TASK INPUT>

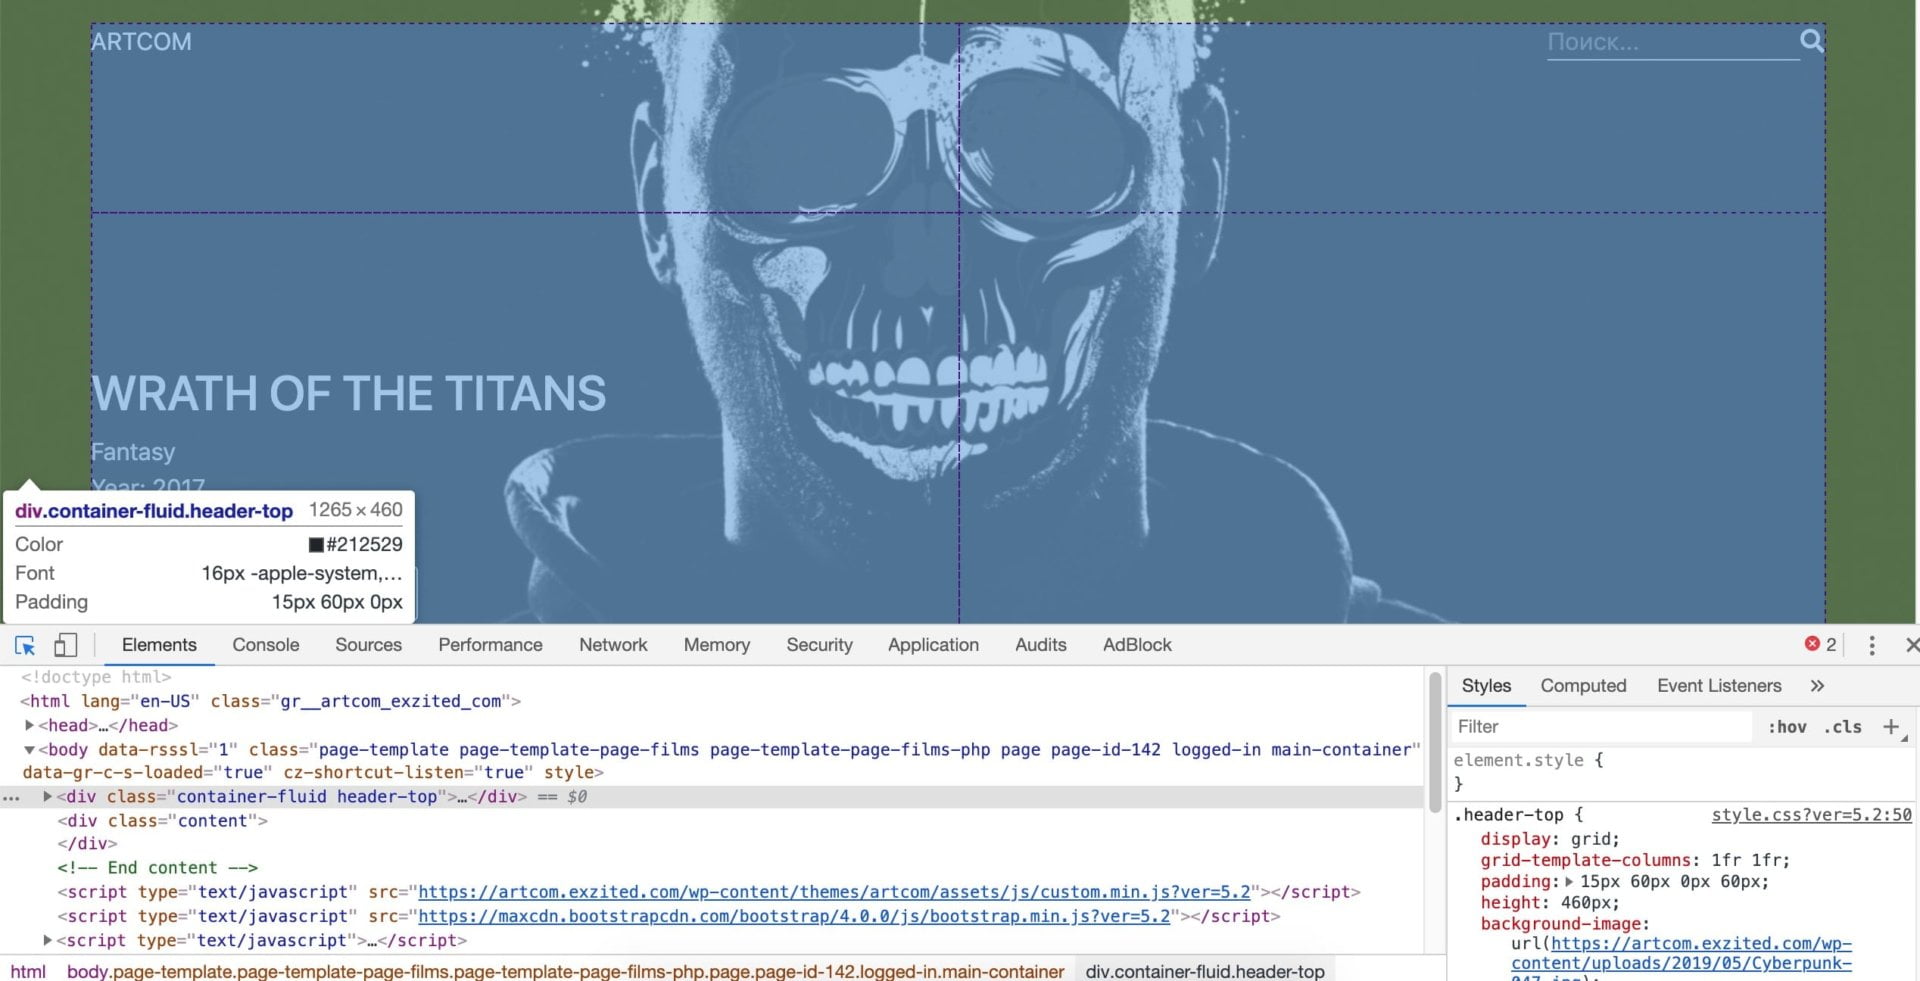
Task: Toggle the :hov element state panel
Action: click(1786, 727)
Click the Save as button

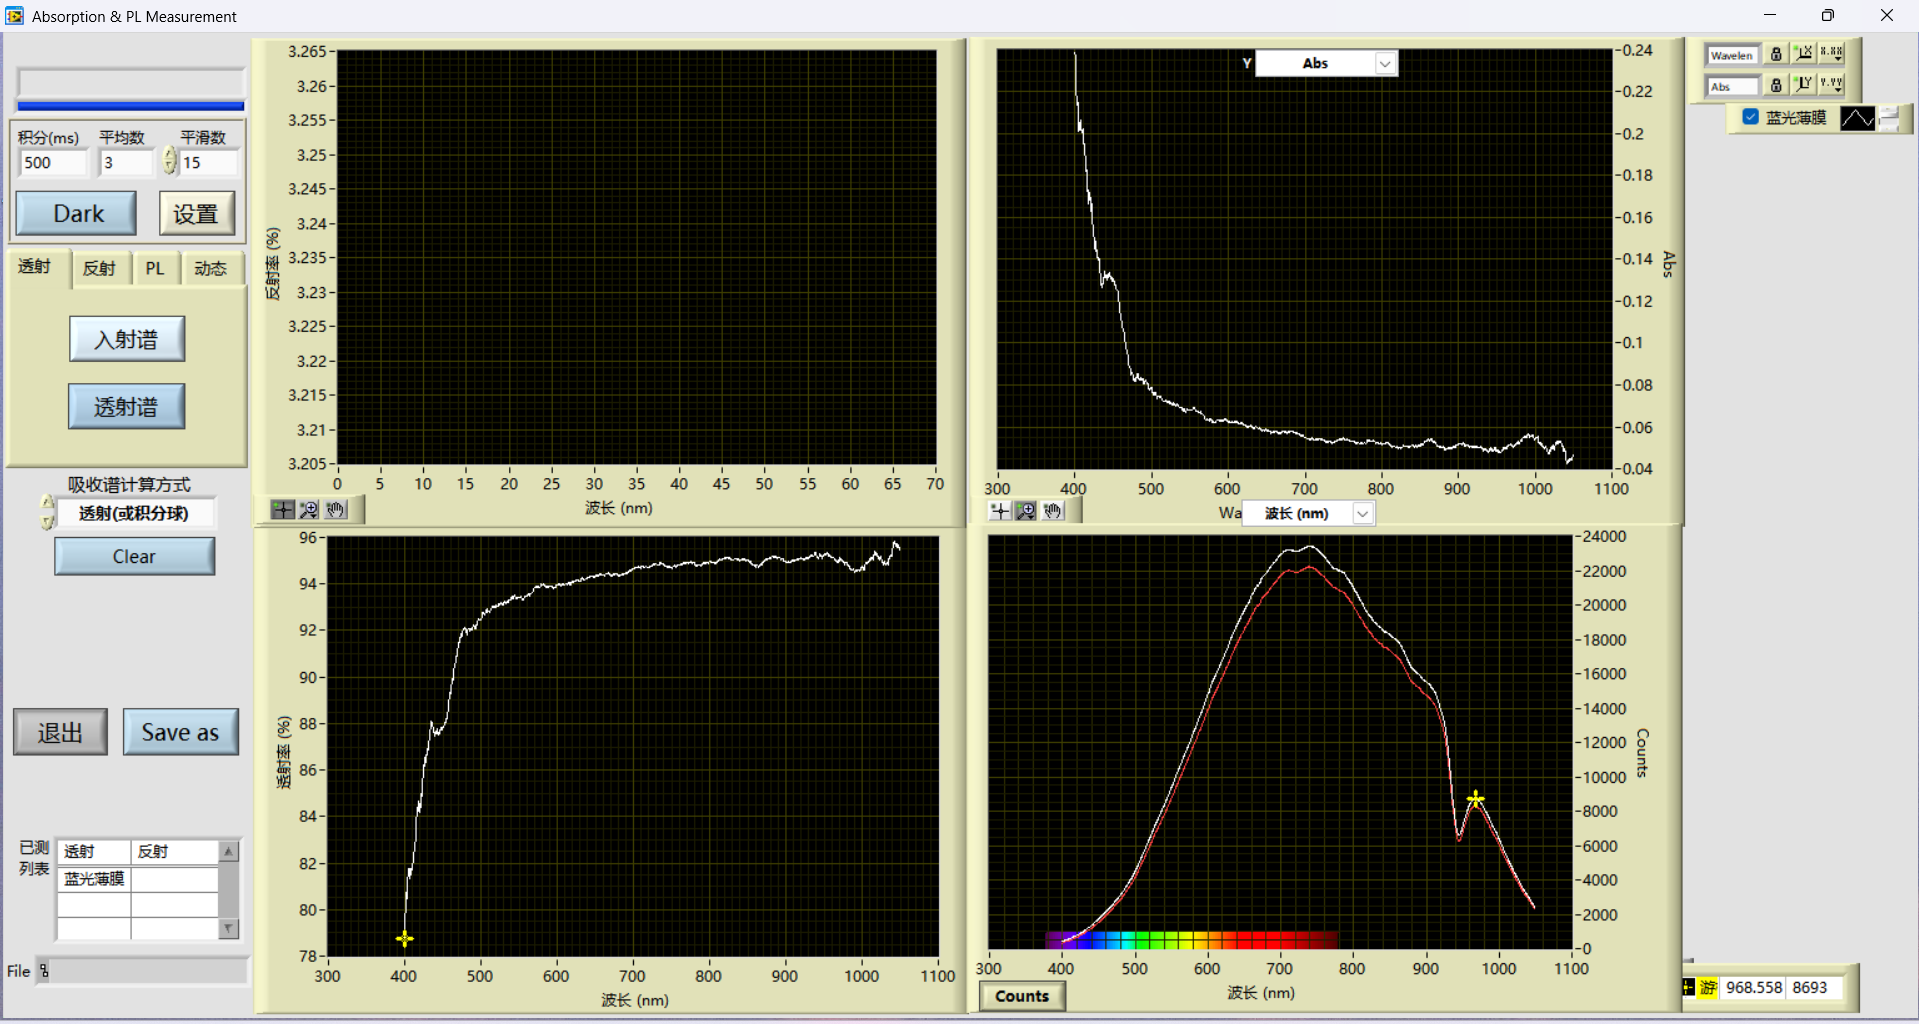[x=180, y=732]
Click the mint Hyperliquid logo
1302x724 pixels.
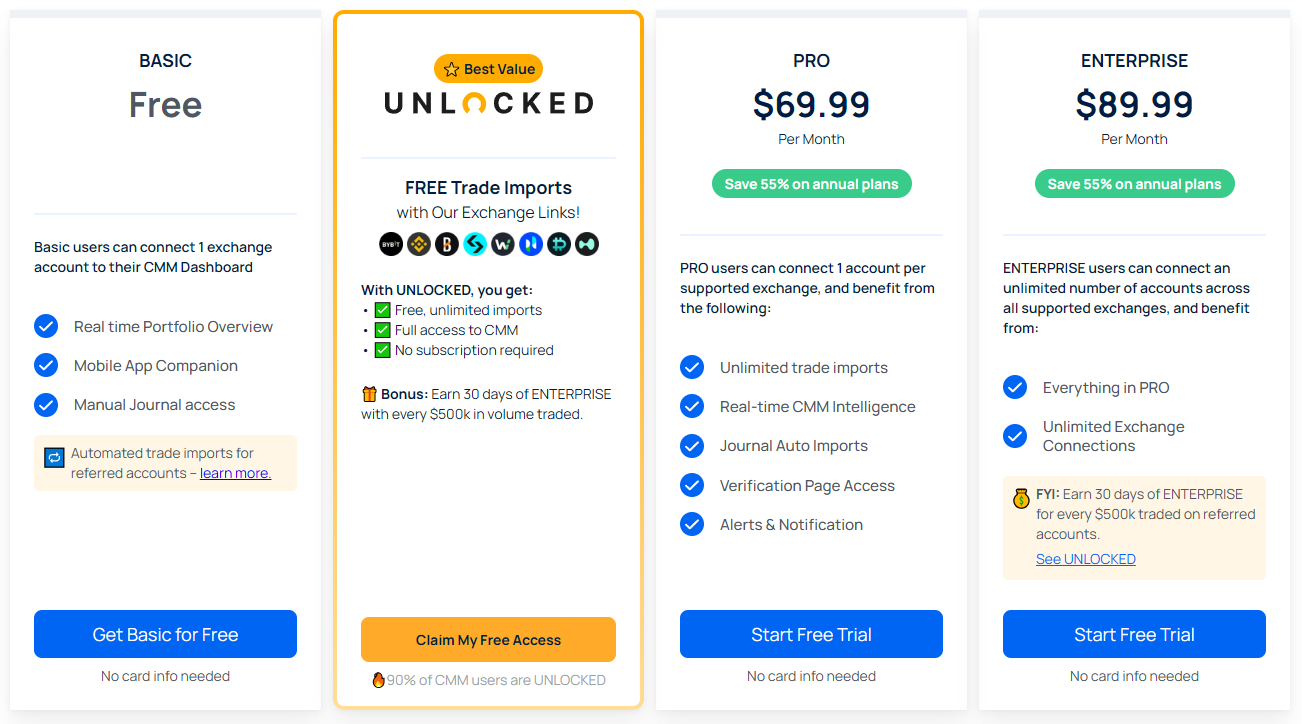[x=587, y=244]
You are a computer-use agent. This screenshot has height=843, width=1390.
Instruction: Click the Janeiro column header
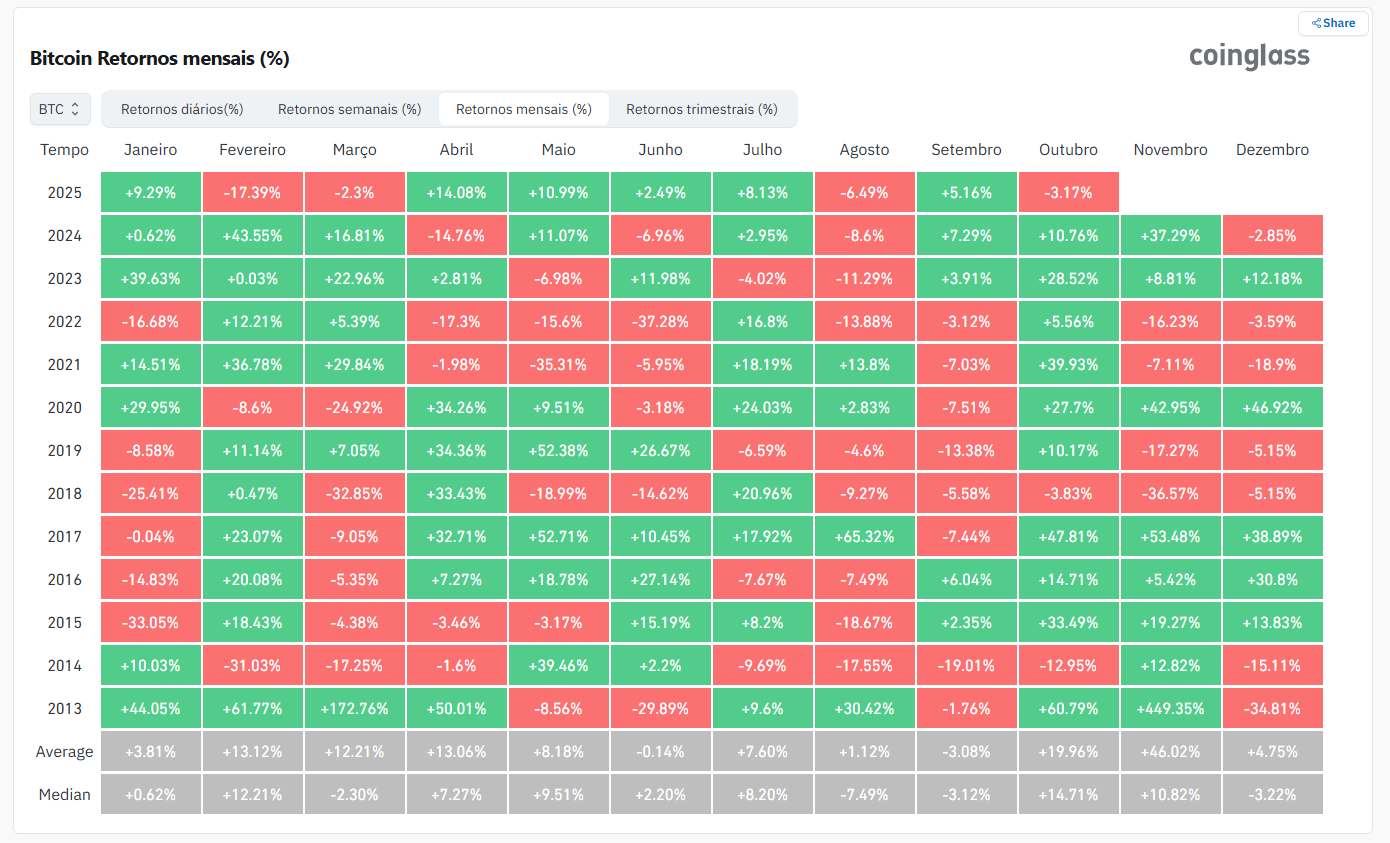pos(150,150)
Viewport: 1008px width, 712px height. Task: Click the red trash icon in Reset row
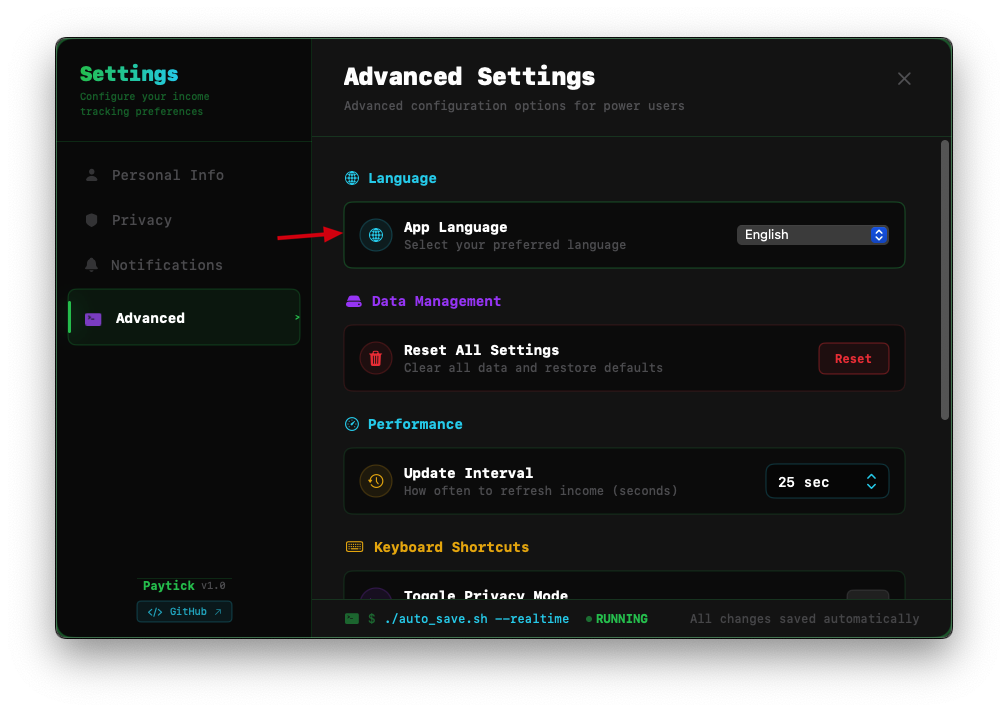pos(375,358)
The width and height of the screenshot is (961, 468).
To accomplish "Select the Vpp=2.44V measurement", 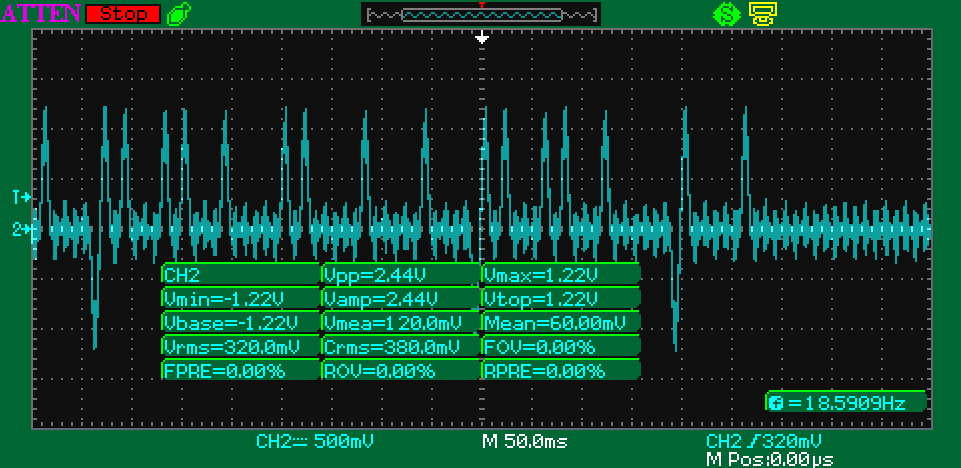I will [x=400, y=274].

YOUR ASSIGNMENT>
Output only the stretch above from the line with "1302x724 pixels." through the line with "The width and", reproduced exactly. Exclude pictures.

FINISHED EXERCISE>
1302x724 pixels.
[x=587, y=244]
You are a computer-use agent. This screenshot has height=843, width=1390.
Instruction: Click the Janeiro column header
pos(150,150)
Viewport: 1008px width, 712px height. Task: Click the red trash icon in Reset row
pos(375,358)
The width and height of the screenshot is (961, 468).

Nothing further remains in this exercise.